During this entire thread I'm also speaking from our point of view down here. I completely understand that our approach here probably won't work in a lot of countries because of various reasons. No one ever suggested that "Because Australia and New Zealand are moving to digital banking, so should everyone else". At the end of the day, technology, no matter what it is continues to evolve. If people choose not to embrace it, then they get left behind.
As I've also said, consumer spending habits usually dictate these things and the vast majority of the population have embraced digital-only payment methods and that number is only increasing. The number of customers using cheques is down in the noise and cash really isn't all that far behind.
tggzzz:
--- Quote from: Halcyon on October 17, 2023, 12:34:58 pm ---I'm not suggesting technology never fails, but perhaps the UK banks need to better oversight, particularly when it comes to their IT systems.
--- End quote ---
... But you don't include such failures in your belief that cheques are unnecessary and desirable.
Here's today's example https://www.theregister.com/2023/10/17/barclays_outage/ Getting a person to answer the phone is very difficult in normal circumstances, and impossible during widespread failures. After all, telephone banking is too expensive when most people use cards. Isn't it?
Saying "need better oversight" presumes that more management could improve the issue. I don't believe that, since people are people and the systems are enormously complicated conglomeration of individual systems.
--- Quote ---Many people have multiple accounts. It might be debit card account and a seperate credit card. ...
If I'm at home and wanting to pay bills online, I have at least 3 different ways of doing it, all from the one bank account.
--- End quote ---
So you are now presuming that people that have difficulty getting one account should get several accounts! Ridiculous and impractical.
In the worse IT failures people have lost all electronic/telephone access to their accounts. At least cheques could be accepted and presented in the future.
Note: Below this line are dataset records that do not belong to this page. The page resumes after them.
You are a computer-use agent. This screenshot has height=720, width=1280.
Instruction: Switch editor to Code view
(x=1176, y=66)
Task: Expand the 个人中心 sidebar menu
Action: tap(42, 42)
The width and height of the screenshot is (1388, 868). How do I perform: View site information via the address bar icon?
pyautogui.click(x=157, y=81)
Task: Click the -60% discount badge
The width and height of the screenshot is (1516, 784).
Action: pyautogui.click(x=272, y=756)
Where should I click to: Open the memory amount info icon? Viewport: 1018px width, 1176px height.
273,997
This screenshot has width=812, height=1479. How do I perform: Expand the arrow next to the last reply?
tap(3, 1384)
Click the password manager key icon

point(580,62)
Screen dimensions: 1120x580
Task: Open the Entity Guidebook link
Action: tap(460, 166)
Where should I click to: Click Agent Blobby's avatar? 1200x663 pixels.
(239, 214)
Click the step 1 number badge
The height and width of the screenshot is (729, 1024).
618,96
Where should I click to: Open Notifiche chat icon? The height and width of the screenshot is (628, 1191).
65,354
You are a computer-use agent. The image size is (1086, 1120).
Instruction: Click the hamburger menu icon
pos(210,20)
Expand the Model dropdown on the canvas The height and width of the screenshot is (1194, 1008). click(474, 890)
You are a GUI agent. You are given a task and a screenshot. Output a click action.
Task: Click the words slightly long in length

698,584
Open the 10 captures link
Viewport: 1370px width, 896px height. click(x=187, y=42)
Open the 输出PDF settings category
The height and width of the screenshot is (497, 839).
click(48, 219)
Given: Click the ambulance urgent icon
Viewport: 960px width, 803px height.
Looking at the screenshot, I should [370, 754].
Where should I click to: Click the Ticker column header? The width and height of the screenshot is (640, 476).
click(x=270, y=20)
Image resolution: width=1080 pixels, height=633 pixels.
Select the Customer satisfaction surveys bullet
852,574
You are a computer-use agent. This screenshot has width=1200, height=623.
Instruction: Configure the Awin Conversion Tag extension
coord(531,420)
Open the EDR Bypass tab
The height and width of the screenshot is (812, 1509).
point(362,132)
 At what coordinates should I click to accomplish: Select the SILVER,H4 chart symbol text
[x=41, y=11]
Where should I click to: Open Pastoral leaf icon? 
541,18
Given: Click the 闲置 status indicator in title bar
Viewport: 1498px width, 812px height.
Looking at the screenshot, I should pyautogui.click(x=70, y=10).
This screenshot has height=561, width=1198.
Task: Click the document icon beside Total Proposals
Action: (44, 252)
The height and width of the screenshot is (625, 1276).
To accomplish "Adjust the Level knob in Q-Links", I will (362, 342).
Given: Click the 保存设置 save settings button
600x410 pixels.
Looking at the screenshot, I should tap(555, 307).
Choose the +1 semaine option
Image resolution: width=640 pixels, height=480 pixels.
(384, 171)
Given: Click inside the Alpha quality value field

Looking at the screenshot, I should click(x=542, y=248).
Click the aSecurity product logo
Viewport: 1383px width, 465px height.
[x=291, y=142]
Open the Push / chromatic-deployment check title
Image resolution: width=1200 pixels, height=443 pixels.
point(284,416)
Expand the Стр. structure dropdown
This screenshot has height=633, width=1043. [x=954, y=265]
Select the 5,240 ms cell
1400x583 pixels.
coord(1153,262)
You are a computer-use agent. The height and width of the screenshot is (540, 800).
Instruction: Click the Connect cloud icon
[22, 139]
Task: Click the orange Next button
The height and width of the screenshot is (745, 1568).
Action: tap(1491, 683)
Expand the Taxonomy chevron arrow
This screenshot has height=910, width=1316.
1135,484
--- Quote ---Whilst no system is perfect, I've lost more cash by it simply falling out of my pocket, than I have in the value of digital payments failing in my lifetime. My entire point is, even if you took cheque and cash away from consumers (in Australia), there are various other methods available to make payments, pay bills, buy groceries etc... Sure, some people will need to make adjustments, but it's not onerous or impossible.
--- End quote ---
While systems are working, that is fine for many people. Even during those happy daze (sic) it fails for many.
I'm glad you aren't in charge of ATC, since you would think that ATC controllers would never need to revert to paper strips (containing flight details) thrown across the room from one controller to another.
Yes, access to your own money can be as life critical as ATC.
--- Quote ---As I've also said, consumer spending habits usually dictate these things and the vast majority of the population have embraced digital-only payment methods and that number is only increasing. The number of customers using cheques is down in the noise and cash really isn't all that far behind.
--- End quote ---
And I have said that I rarely use cheques. Nonetheless, they are useful sometimes. The cost justification for stopping them doesn't stand up to scrutiny.